Il ouvrit la porte avec sa clé et pénétra à l'intérieur, dans la lumière de la tour. Quelle était donc cette ville où l'air de l'intérieur de la tour, enfumé par les lampes, était de meilleure qualité que l'air extérieur ? Cependant, aujourd'hui, même cela lui semblait délicieux.
“Ne traînez pas”, dit-il aux hommes et aux femmes qui suivirent. “Frappez vite.”
Ils se répandirent dans la tour, l'éclat de leurs armes terni par l'obscurité que laissaient les lampes. Quand des gardes arrivèrent d'un des couloirs, ils bondirent silencieusement en avant et frappèrent. Ulren ne s'arrêta pas pour regarder le sang et les morts. A ce moment, rien de tout cela ne comptait pour lui.
Il commença à monter par l'escalier en apparence infini qui menait à la salle d'en haut. Il l'avait fait si souvent et, à chaque fois, il s'était attendu à y être une créature inférieure, la deuxième ou la troisième ou moins encore dans une ville où seule comptait la place de la Première des Cinq Pierres.

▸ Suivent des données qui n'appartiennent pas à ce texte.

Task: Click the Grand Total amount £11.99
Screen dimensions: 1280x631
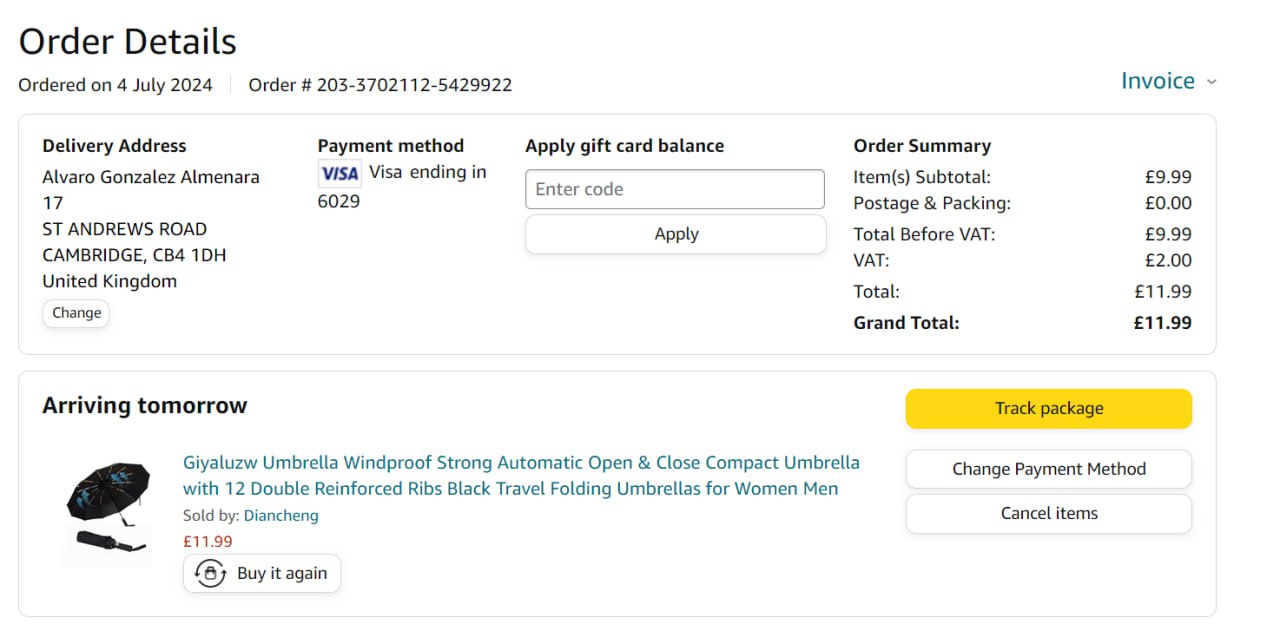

Du point de vue d'Ulren, c'était ce que cette ville avait de cruellement drôle. Tout le monde se battait pour arriver au sommet, cinq hommes qui œuvraient de concert, mais tout le monde savait que la Première Pierre était le plus fort. Cela faisait tellement longtemps qu'Ulren complotait pour être la Première Pierre qu'il ne pouvait se souvenir d'une époque où il avait voulu être autre chose.
Il avait été prudent, même si la première place aurait toujours dû lui revenir. Il avait consolidé son pouvoir, commençant par les terres de sa famille mais en les agrandissant, s'occupant de ses ressources comme un jardinier aurait pu s'occuper d'une plante. Il avait été très patient, extrêmement patient. Il avait tellement comploté qu'il était sur le point de prendre son siège à la Première Pierre.
Alors, Irrien était arrivé et Ulren avait dû se montrer patient une fois de plus.
Alors qu'Ulren montait l'escalier, les tueries continuaient autour de lui. Les domestiques qui portaient les couleurs de la Première Pierre périrent, fauchés par ses hommes, sans hésitation ni remords. Felldust était une terre où même un esclave à l'apparence innocente pouvait avoir un poignard en main parce qu'il espérait monter dans la hiérarchie.